A word-for-word retyping of the listing below is required, with the pictures dropped.

####################

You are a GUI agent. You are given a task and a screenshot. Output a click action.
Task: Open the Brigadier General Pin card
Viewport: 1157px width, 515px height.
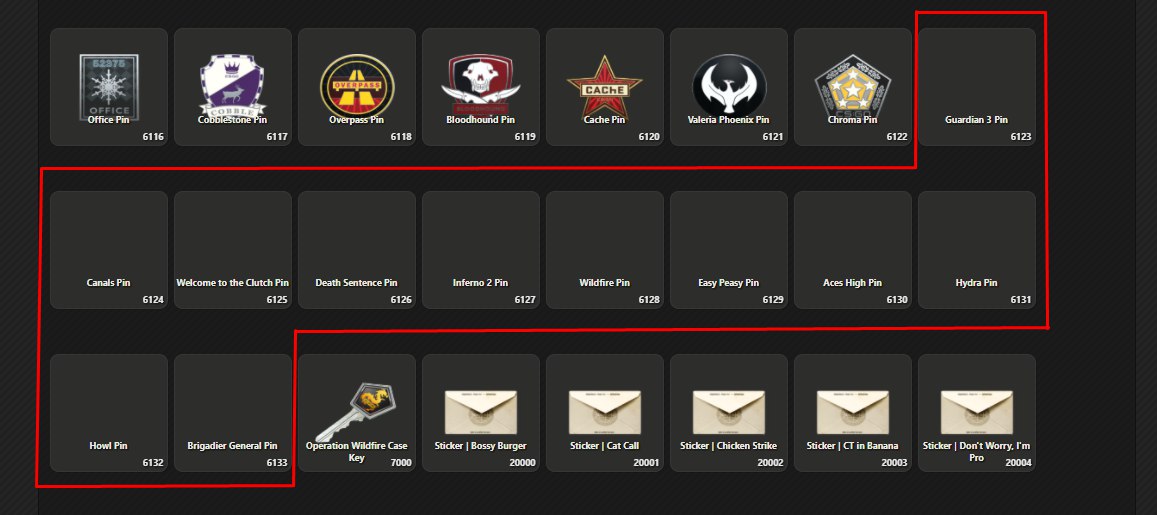coord(232,413)
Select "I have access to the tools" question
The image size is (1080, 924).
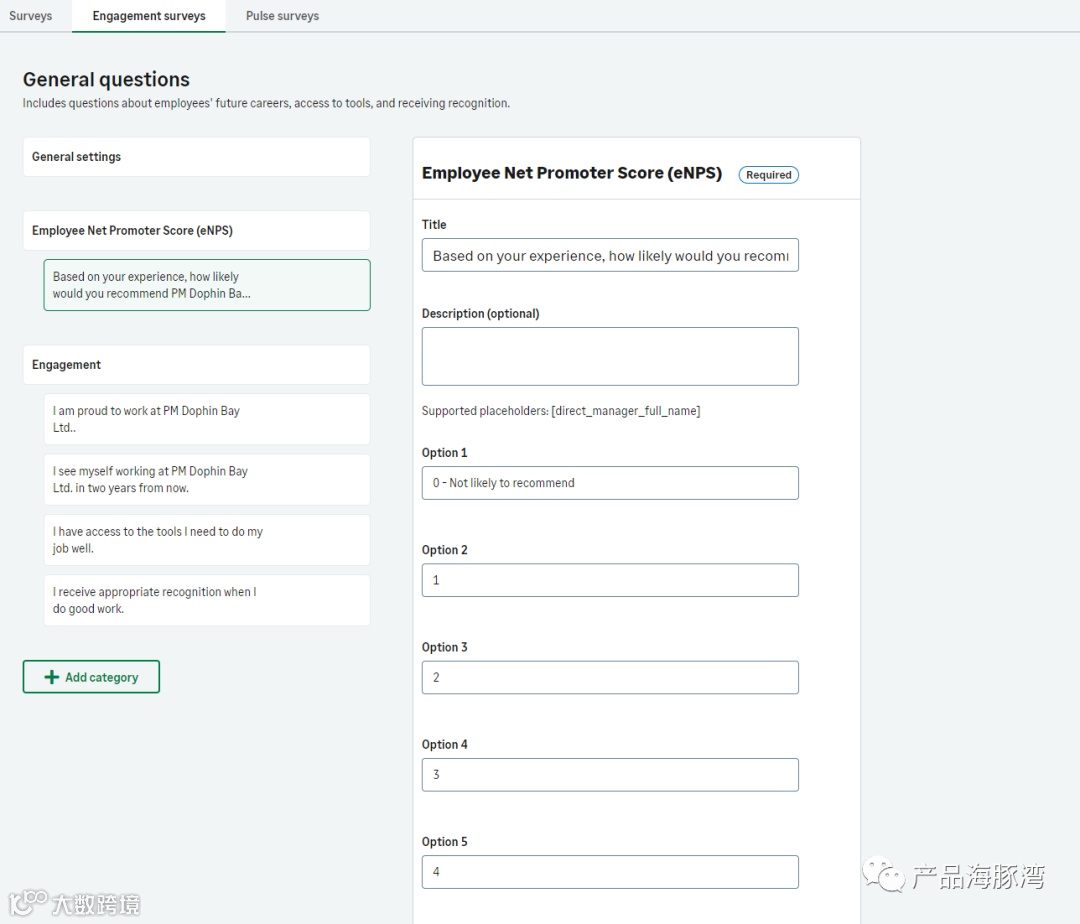pos(206,540)
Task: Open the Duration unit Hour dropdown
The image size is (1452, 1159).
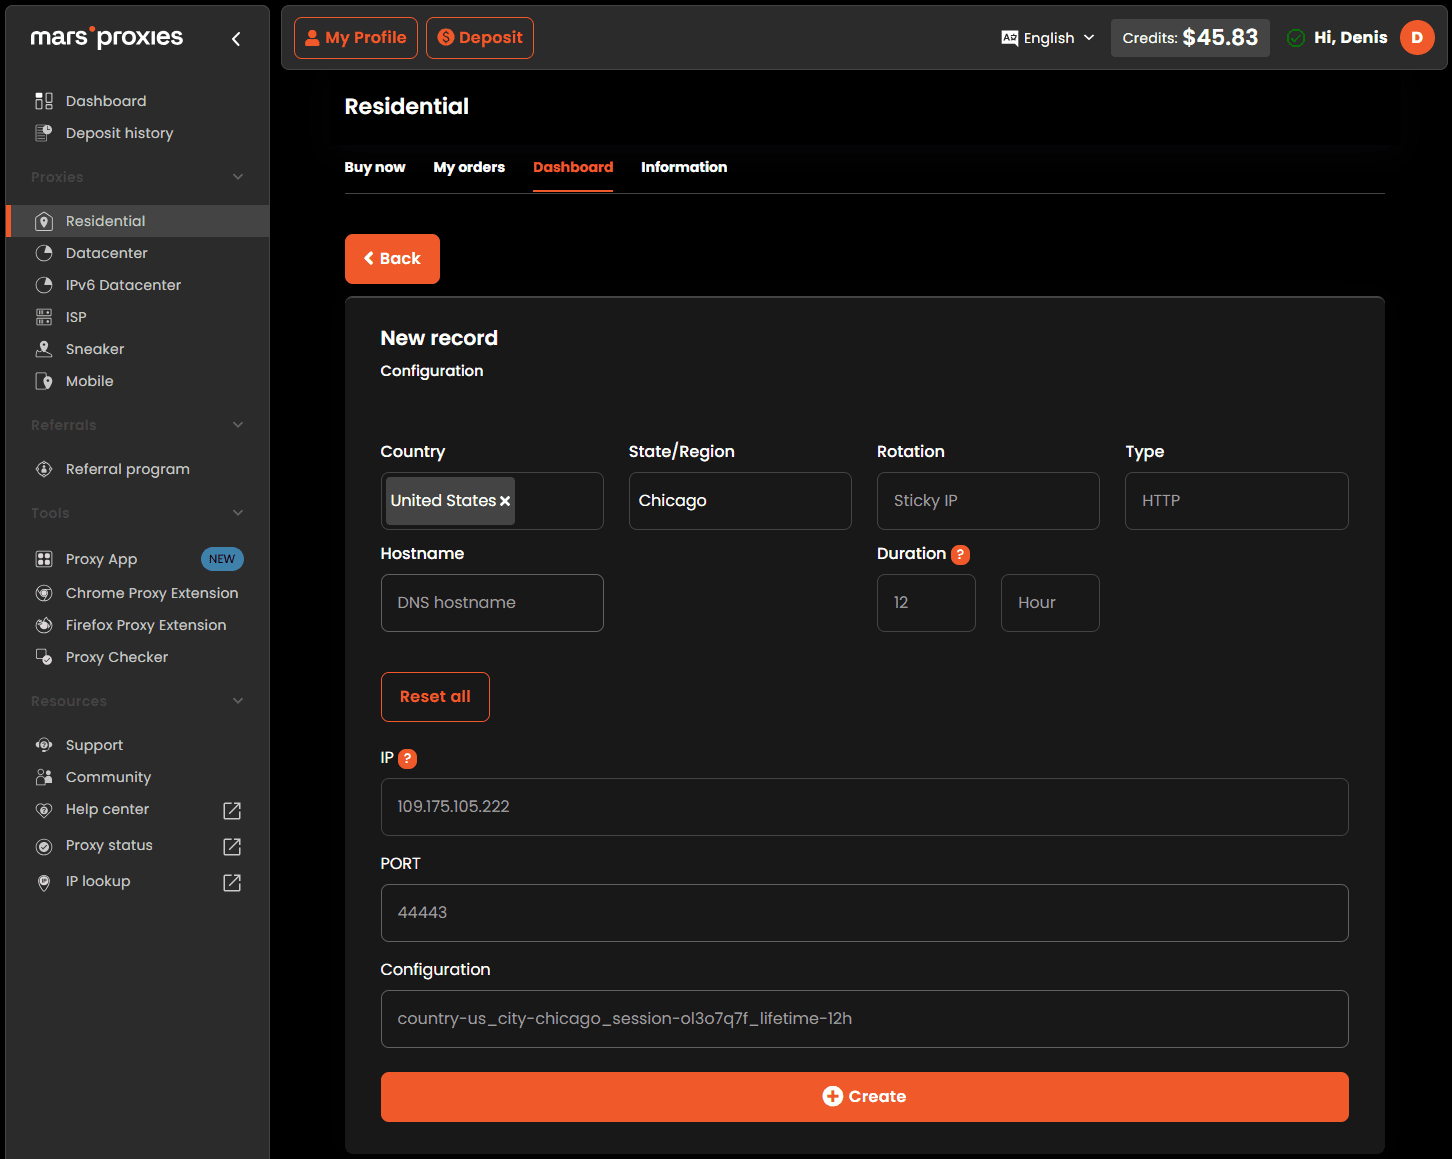Action: pyautogui.click(x=1049, y=603)
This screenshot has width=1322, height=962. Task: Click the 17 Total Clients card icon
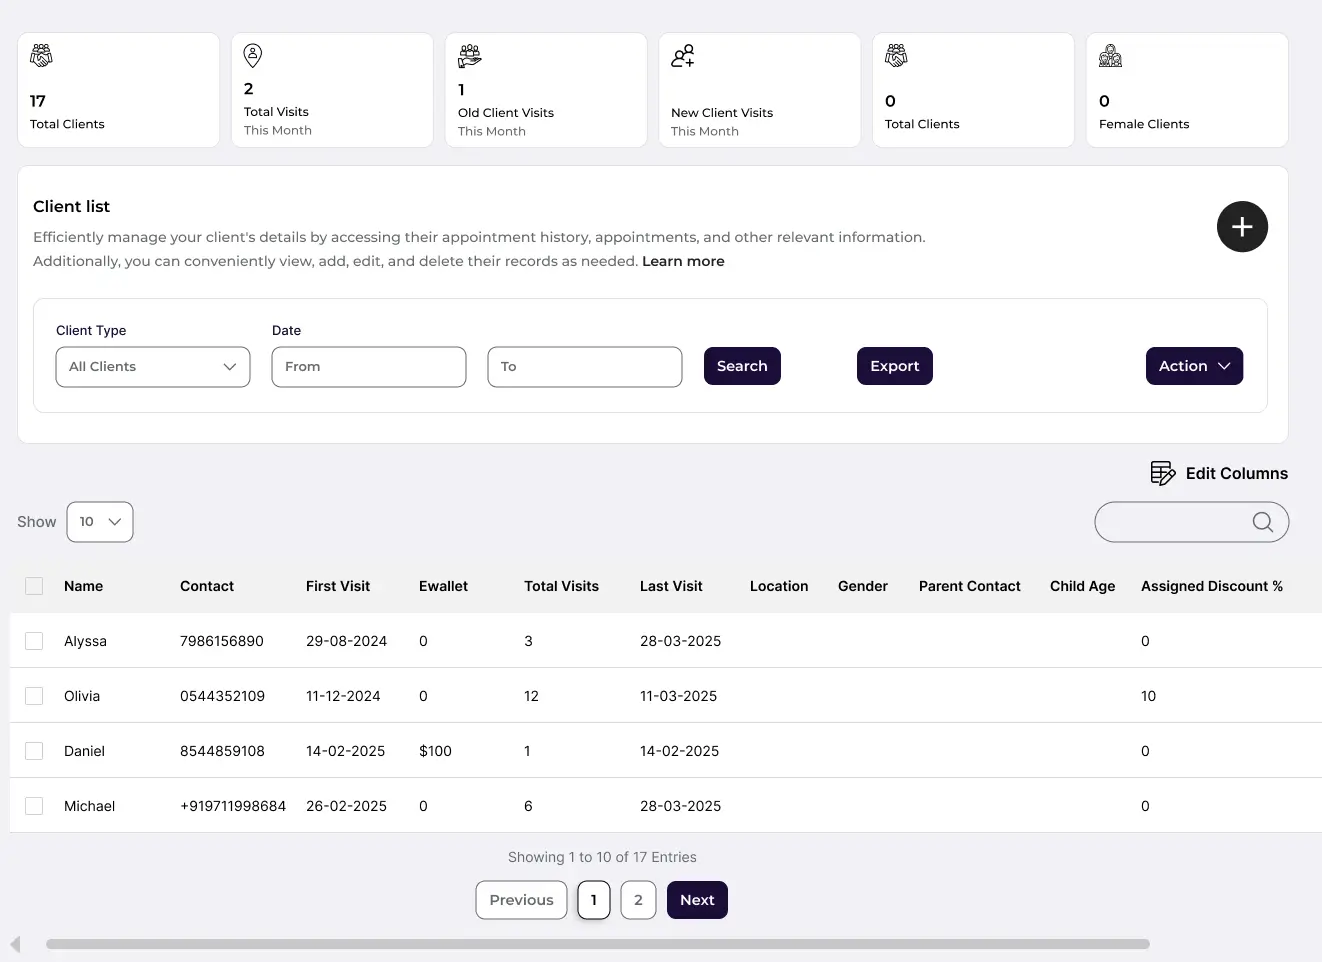41,56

####################

#### FINISHED TASK
You are a GUI agent. You are given a task and a screenshot. Output a click action.
Task: Open the Brigadier General Pin card
Viewport: 1157px width, 515px height.
coord(232,413)
Select "I have access to the tools" question
The image size is (1080, 924).
pos(206,540)
Task: Open the Duration unit Hour dropdown
The image size is (1452, 1159).
Action: pyautogui.click(x=1049, y=603)
This screenshot has width=1322, height=962. Task: Click the 17 Total Clients card icon
41,56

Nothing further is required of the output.